Bridging immune-neurovascular crosstalk via the immunomodulatory microspheres for promoting neural repair

The crosstalk between immune cells and the neurovascular unit plays a pivotal role in neural regeneration following central nervous system (CNS) injury. Maintaining brain immune homeostasis is crucial for restoring neurovascular function. In this study, an interactive bridge was developed via an immunomodulatory hydrogel microsphere to link the interaction network between microglia and the neurovascular unit, thereby precisely regulating immune-neurovascular crosstalk and achieving neural function recovery. This immunomodulatory crosstalk microsphere (MP/RIL4) was composed of microglia-targeted RAP12 peptide-modified interleukin-4 (IL-4) nanoparticles and boronic ester-functionalized hydrogel using biotin-avidin reaction and air-microfluidic techniques. We confirmed that the immunomodulatory microspheres reduced the expression of pro-inflammatory factors including IL-1β, iNOS, and CD86, while upregulating levels of anti-inflammatory factors such as IL-10, Arg-1, and CD206 in microglia.
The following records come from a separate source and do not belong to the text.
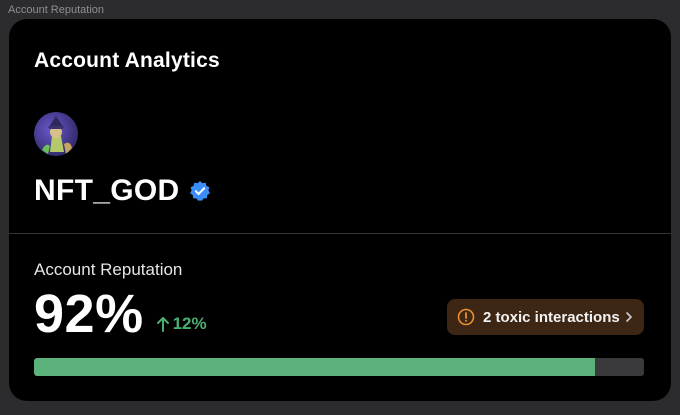 This screenshot has height=415, width=680. I want to click on arrow-up-icon, so click(162, 324).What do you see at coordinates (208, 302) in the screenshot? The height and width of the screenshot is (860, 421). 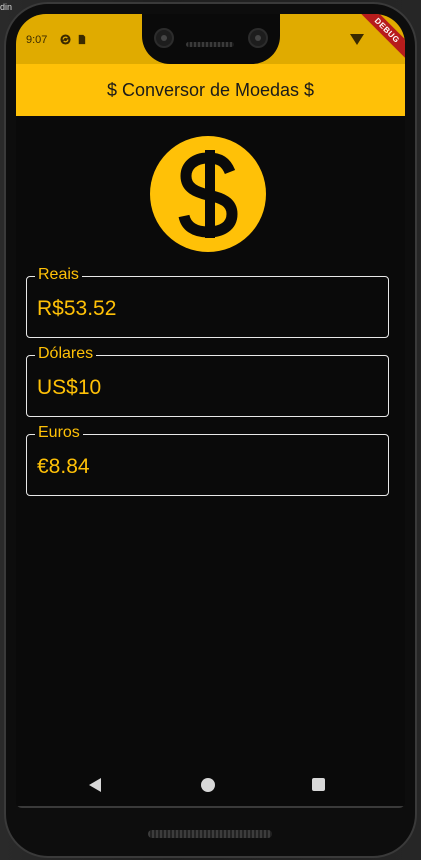 I see `reais-field: Reais R$53.52` at bounding box center [208, 302].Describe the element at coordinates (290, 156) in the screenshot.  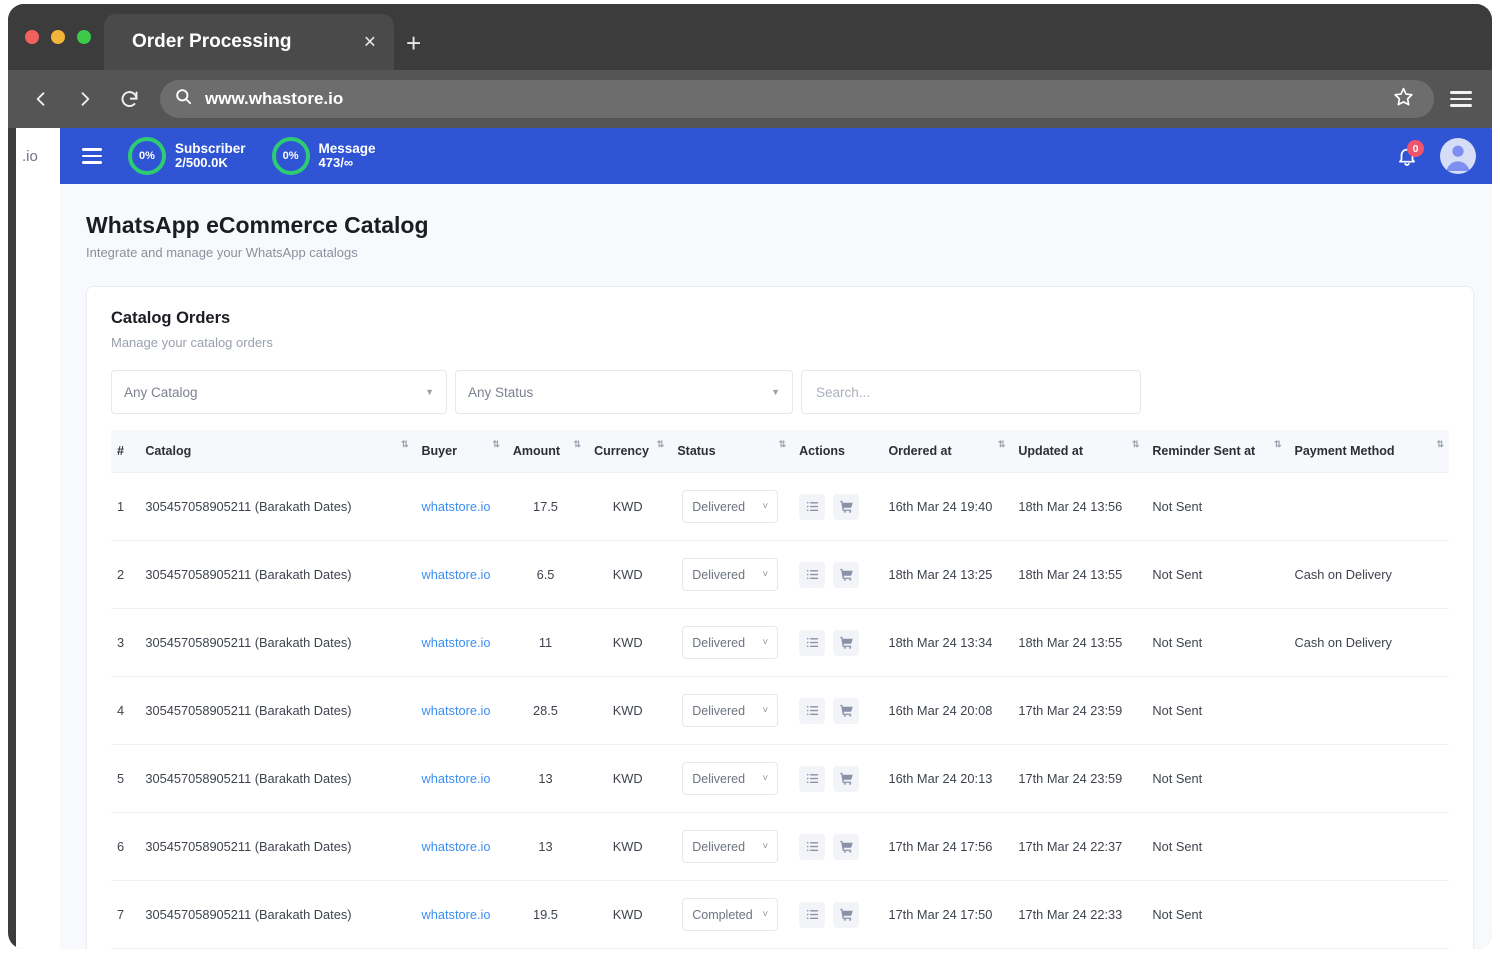
I see `message-progress-ring: 0%` at that location.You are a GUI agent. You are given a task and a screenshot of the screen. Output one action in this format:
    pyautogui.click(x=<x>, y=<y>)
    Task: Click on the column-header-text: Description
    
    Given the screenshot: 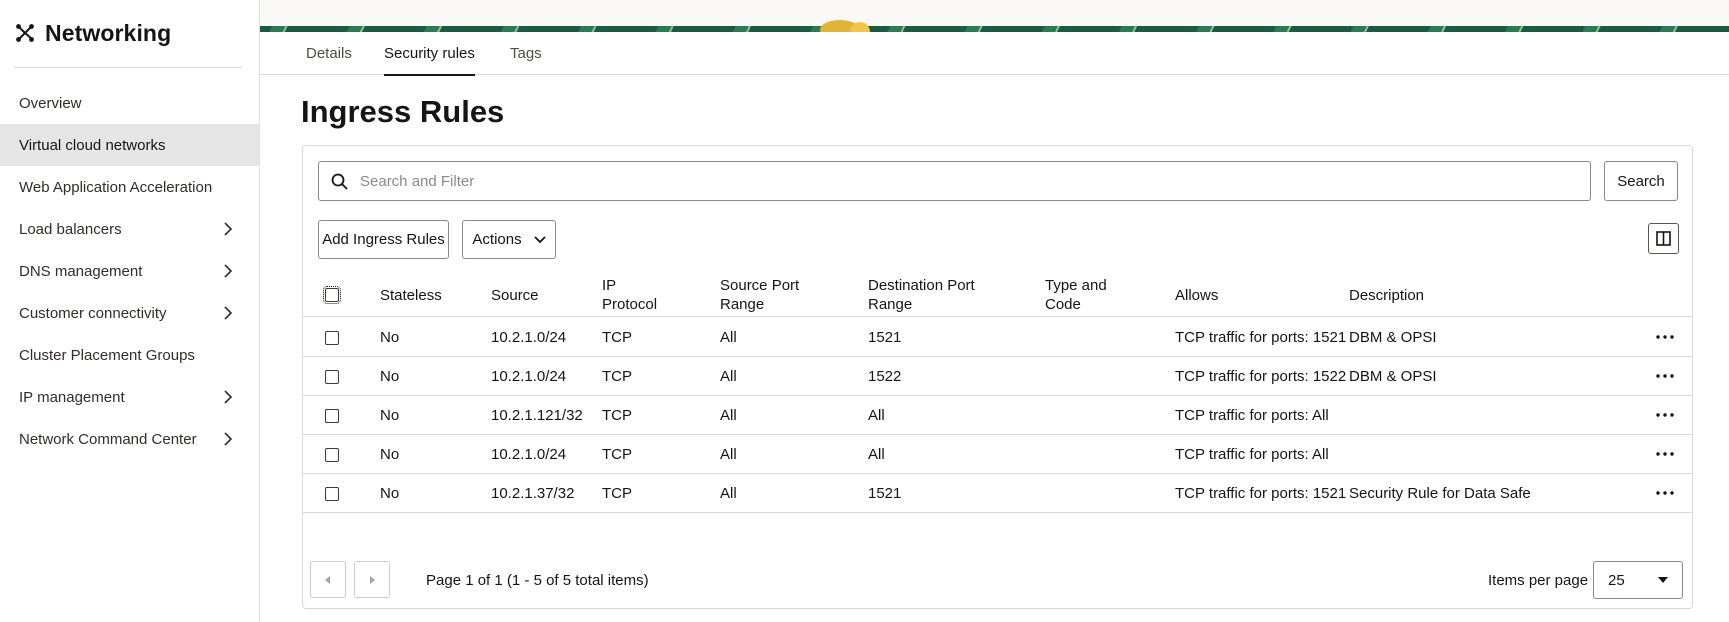 What is the action you would take?
    pyautogui.click(x=1387, y=296)
     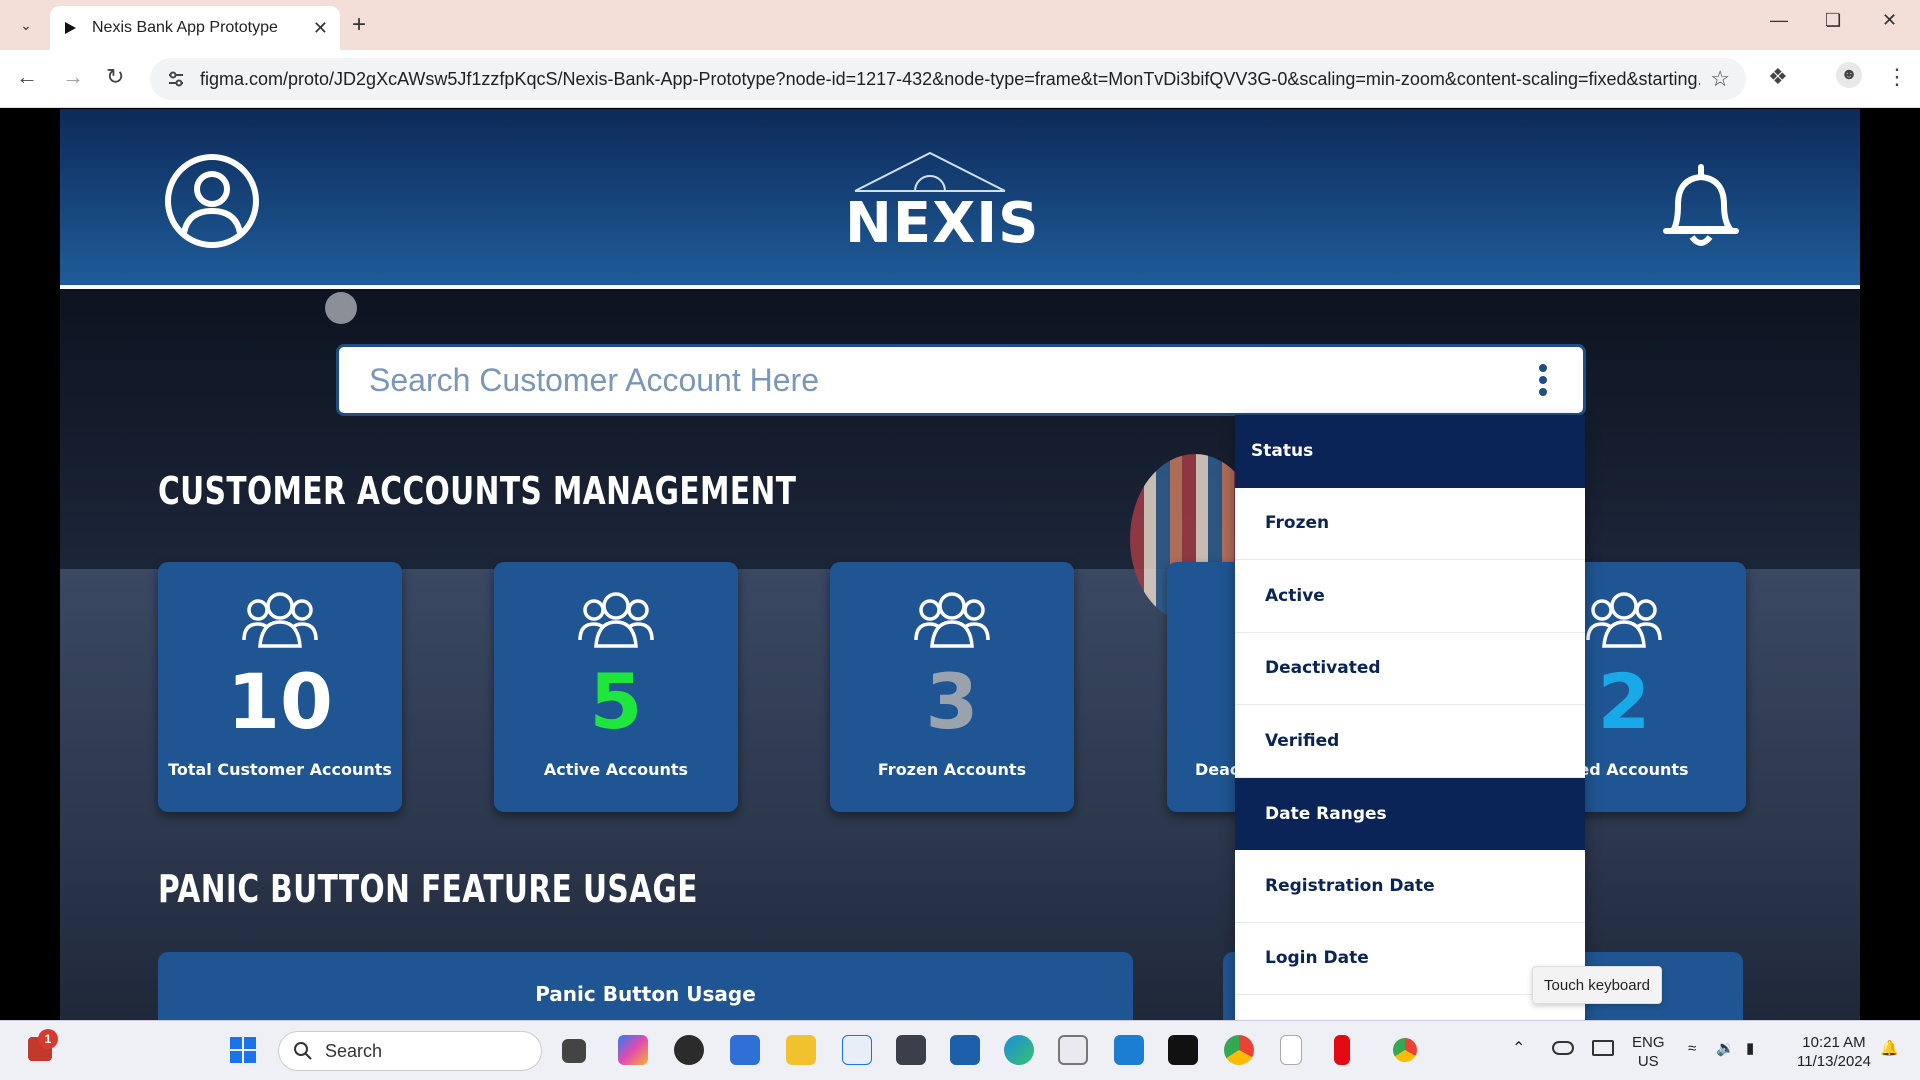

In addition, injection of the MP/RIL4 significantly mitigated brain atrophy volume in a mouse model of ischemic stroke, promoted neurobehavioral recovery, and enhanced the crosstalk between immune cells and the neurovascular unit, thus increasing angiogenesis and neurogenesis of stroke mice. In summary, the immunomodulatory microspheres, capable of orchestrating the interaction between immune cells and neurovascular unit, hold considerable therapeutic potential for ischemic stroke and other CNS diseases. The immune-neurovascular crosstalk bridge via the immunomodulatory microsphere (MP/RIL4) was constructed, which could induce the transformation of microglia into an anti-inflammatory phenotype, and link their interaction with neurovascular unit, ultimately succeeding to promote angiogenesis and neurogenesis in ischemic stroke model mice. [Display omitted] •Immunomodulatory microspheres (MP/RIL4) held great anti-inflammatory effects in vitro and in vivo.•MP/RIL4 mitigated brain atrophy volume and promoted neurobehavioral recovery for a long-time of ischemic stroke mice.•MP/RIL4 increased angiogenesis and neurogenesis via enhancing immune-neurovascular crosstalk of ischemic stroke mice.